D’Var Torah

Tazria, 5784 (April 13, 2024)

Rabbi Micah Friedman

     This week we read Parshat Tazria – the first parsha which systematically introduces us to the human experience of Tumah and Taharah. These terms are often translated as “ritual impurity and ritual purity.” But, I think this language of purity and ritual leads us to think of Tumah and Tahara as antiquated and ritualistic – rather than as meaningful states of human life.

     Today, in the learning that I will lead after we have had the chance to eat and socialize over Kiddush, I will attempt to show you – through verses in the Torah and rabbinic teachings – that the redemption of our ancestors from slavery in Mitzrayim demonstrates for us the possibility of transformation from Tumah to Tahara. 

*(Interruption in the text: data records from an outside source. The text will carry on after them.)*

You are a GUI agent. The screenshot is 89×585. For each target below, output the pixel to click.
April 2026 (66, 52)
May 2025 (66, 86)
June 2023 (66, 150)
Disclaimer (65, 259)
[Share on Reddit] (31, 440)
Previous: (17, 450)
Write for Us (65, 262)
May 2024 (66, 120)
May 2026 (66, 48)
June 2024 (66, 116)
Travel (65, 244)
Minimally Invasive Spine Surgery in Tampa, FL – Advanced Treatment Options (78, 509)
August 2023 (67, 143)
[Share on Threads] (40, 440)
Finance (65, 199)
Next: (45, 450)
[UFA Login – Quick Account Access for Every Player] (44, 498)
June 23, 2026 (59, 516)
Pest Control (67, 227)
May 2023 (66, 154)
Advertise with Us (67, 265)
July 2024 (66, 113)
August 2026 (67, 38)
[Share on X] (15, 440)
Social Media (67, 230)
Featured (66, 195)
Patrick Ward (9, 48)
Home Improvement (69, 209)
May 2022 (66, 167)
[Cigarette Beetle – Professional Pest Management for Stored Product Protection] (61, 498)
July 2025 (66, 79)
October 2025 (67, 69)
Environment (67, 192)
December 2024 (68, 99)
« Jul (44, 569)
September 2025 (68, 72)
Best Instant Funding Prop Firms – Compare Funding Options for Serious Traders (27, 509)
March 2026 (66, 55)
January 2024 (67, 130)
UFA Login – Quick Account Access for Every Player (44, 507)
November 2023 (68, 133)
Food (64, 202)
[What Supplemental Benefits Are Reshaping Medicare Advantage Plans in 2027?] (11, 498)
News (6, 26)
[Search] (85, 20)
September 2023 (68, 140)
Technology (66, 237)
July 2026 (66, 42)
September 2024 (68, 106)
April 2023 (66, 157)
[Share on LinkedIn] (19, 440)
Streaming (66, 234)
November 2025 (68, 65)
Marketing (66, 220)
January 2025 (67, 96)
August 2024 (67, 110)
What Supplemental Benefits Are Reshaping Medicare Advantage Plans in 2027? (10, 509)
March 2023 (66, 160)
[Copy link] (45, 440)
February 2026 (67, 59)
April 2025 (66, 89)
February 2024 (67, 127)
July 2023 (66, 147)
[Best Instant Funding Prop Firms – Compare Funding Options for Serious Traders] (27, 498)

     This is a transformation from a degraded state – or a state of alienation – or a state of emotional overwhelm – or a state of immense grief – or a state of severe concern for your health – into a state of “great light” – a state of expansiveness – a state of freedom – a state of full-fledged participation in communal celebration – a state of redemption. 

     In the rituals of Taharah that are performed by a Kohen in various contexts, the structure of tumah and taharah and the actions of the priest facilitate an experience of internal transformation. 

     We see this in our parsha in the context of various natural human experiences. The first word of substance for which the Parsha was named “Tazria” means when you produce offspring. The root of this word “Zera ” means seed or descendant and reflects the great blessing of human reproduction – of bringing new children and life into the world. In this context, there is a certain procedure prescribed to facilitate a new mother’s journey from a state of severe concern for her health and emotional overwhelm into a state of expanded freedom to fully participate in the life of community. Later in the context of Tzara’at – a term that refers to a wide array of contagious physical afflictions –  we receive different instructions for facilitating a journey from Tumah to Taharah.

     Later, I will invite us to think about the procedures of our tradition for preparing for Pesach as a reenactment within our own homes of the transformational spiritual work of the Kohen that brings us – in a symbolic sense – from Tumah to Taharah. 

     For now, I would like to leave us with the sense that – perhaps – all of the traditional practices of Passover can be understood – and experienced – as guiding us towards a state of expansiveness, freedom, and transformation.

     Perhaps, this is why it says in the Haggadah – in each and every generation a person is obligated to see him or herself as if you were personally brought forth from slavery in mitzrayim!

     May we each – in accordance with who we are and where we find ourselves this year – experience the redemptive and transformative power of the approaching Pesach.